In the randomised phase III NADINA trial, two cycles of nivolumab plus ipilimumab prior to therapeutic lymph node dissection (TLND) and response-driven adjuvant therapy significantly decreased the risk of disease progression, recurrence, or death as compared with TLND and adjuvant nivolumab alone for patients with resectable, macroscopic stage III melanoma. Together with SWOG S1801, NADINA defines neoadjuvant immunotherapy as the new standard of care for macroscopic stage III melanoma.
To date, the standard of care (SOC) for resectable, macroscopic stage III melanoma is therapeutic lymph node dissection (TLND) followed by adjuvant therapy with nivolumab, pembrolizumab or, in BRAF-mutated melanoma, dabrafenib plus trametinib. The recent phase II SWOG S1801 trial showed superior event-free survival (EFS) of neoadjuvant plus adjuvant pembrolizumab as compared to adjuvant pembrolizumab. Additional phase II trials demonstrated safety and high efficacy of neoadjuvant ipilimumab plus nivolumab, providing the rationale for testing neoadjuvant nivolumab plus ipilimumab against SOC in a phase III trial.
NADINA is an international phase III study in which patients ≥16 years with resectable, macroscopic, nodal stage III melanoma, naïve to immune checkpoint inhibitors and BRAF/MEK inhibitors, were randomised (1:1) to (a) two cycles of neoadjuvant treatment with ipilimumab and nivolumab (q3w), followed by therapeutic lymph node dissection and in case of not achieving a major pathologic response (MPR) 46 weeks of adjuvant dabrafenib/trametinib or 11 cycles of adjuvant nivolumab; or (b) therapeutic lymph node dissection followed by 12 cycles of adjuvant nivolumab (q4w). The primary outcome measure was EFS, analysed in the intention-to-treat population. Secondary outcomes included overall survival, pathological response and recurrence-free survival (RFS), adverse events, surgical complications and health-related quality of life.
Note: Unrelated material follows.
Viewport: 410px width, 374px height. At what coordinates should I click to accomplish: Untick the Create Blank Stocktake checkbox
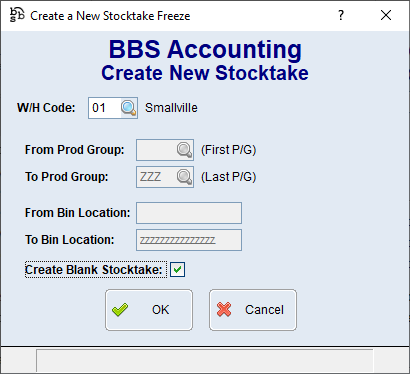click(x=177, y=269)
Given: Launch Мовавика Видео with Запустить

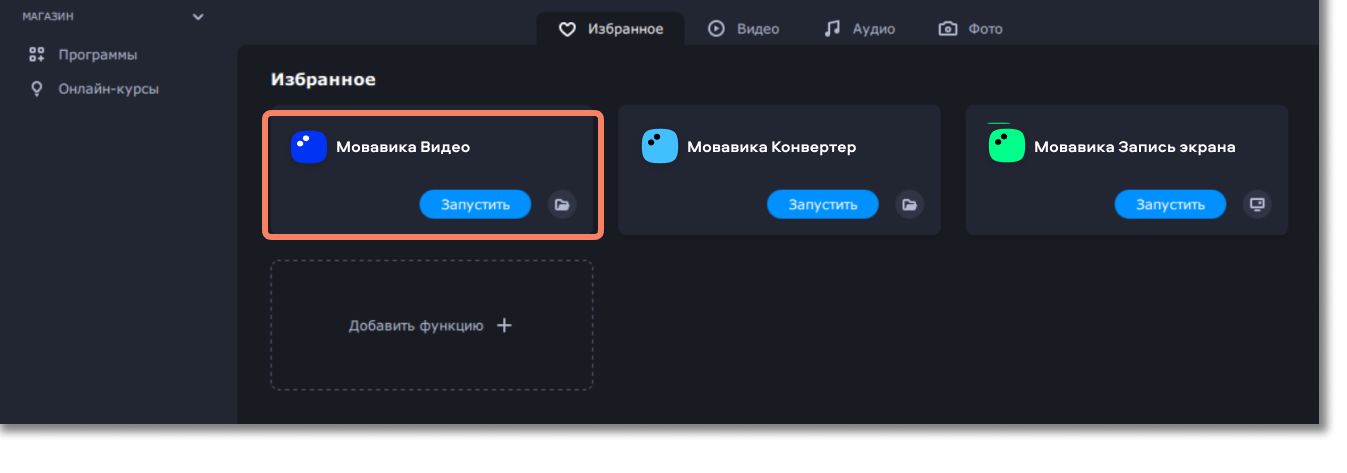Looking at the screenshot, I should (475, 204).
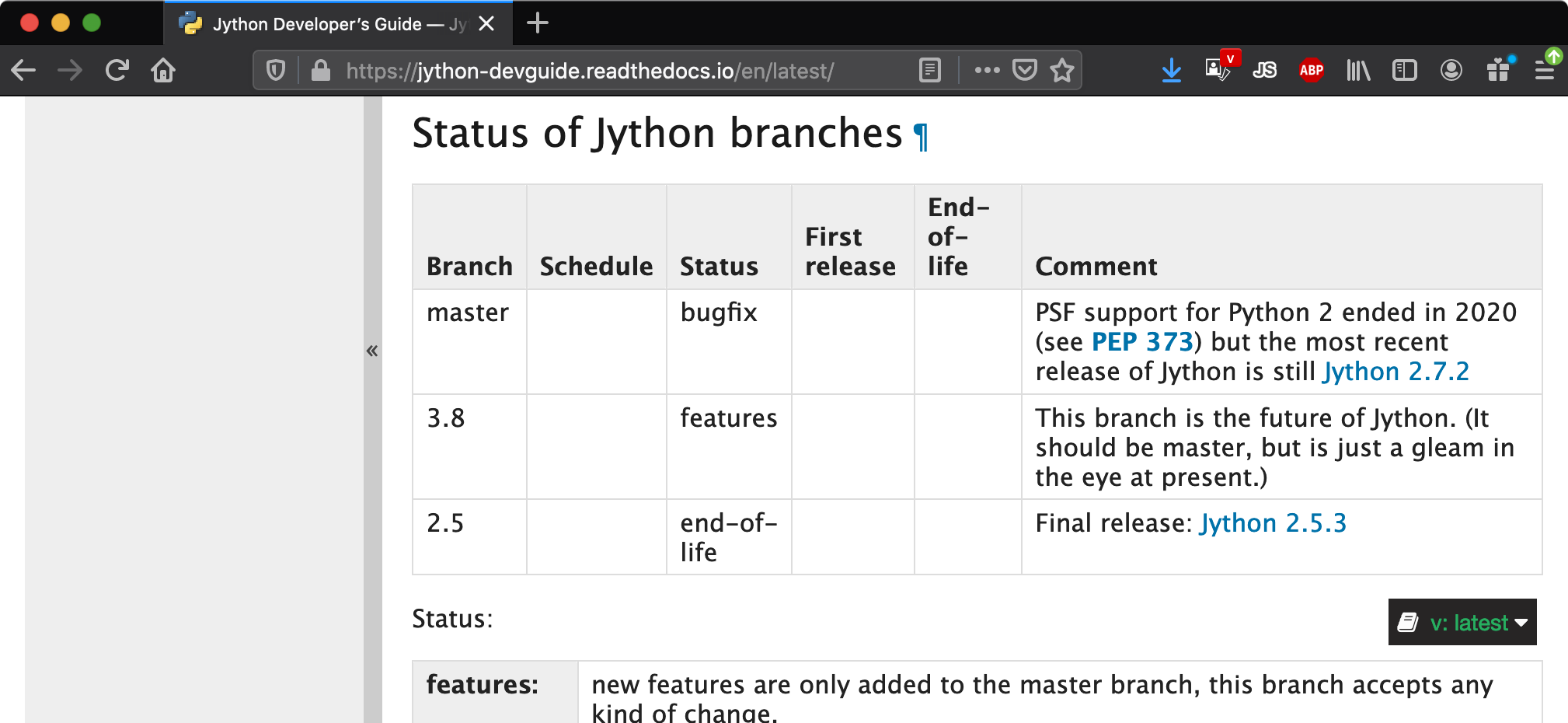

A total of 423 patients were randomised to the neoadjuvant group (N= 212) or the adjuvant group (N= 211). After a median follow-up of 9.9 months, the 12-month EFS was 83.7% in the neoadjuvant group and 57.2% in the adjuvant group (HR[99.9%CI]: 0.32[0.15-0.66], p< 0.0001). Interestingly, the EFS benefit for nivolumab plus ipilimumab was observed in all key subgroups. In the subgroup of BRAF-mutated melanoma, estimated one-year EFS rates were 83.5% and 52.1%, and in BRAF-wildtype 83.9% and 62.4% for neoadjuvant versus adjuvant treatment respectively. Of the patients in the neoadjuvant group, 59.0% had a pathologically complete or near-complete response, 8.0% had a pathological partial response and 26.4% a pathological non-response. In 2.4% of patients in the neoadjuvant group, disease progression had occurred before surgery and in 4.2% of patients surgery had not yet been performed or was omitted. In the neoadjuvant group, the 12-month RFS rates according to pathological response were 95.1% for patients with a major pathological response, 76.1% for those with a pathological partial response and 57.0% for those with a pathological non-response. Grade 3 or higher systemic treatment-related adverse events occurred in 29.7% of patients in the neoadjuvant group and in 14.7% of patients in the adjuvant group. One patient in the adjuvant arm died due to treatment-related toxicity (pneumonitis).
The NADINA study is the first phase III trial that evaluates neoadjuvant immunotherapy against SOC in melanoma, and is also the first phase III trial in oncology evaluating a neoadjuvant regimen consisting of immunotherapy alone. The study demonstrated that neoadjuvant treatment with ipilimumab and nivolumab resulted in a highly statistically significant EFS benefit as compared to standard of care adjuvant PD-1 blockade. Nearly 60% of patients in the neoadjuvant arm needed only six weeks of treatment. No new safety signals were observed.
Reference
Blank CU, et al. Neoadjuvant nivolumab plus ipilimumab versus adjuvant nivolumab in macroscopic, resectable stage III melanoma: the phase 3 NADINA trial. Presented at ASCO 2024; Abstract LBA2.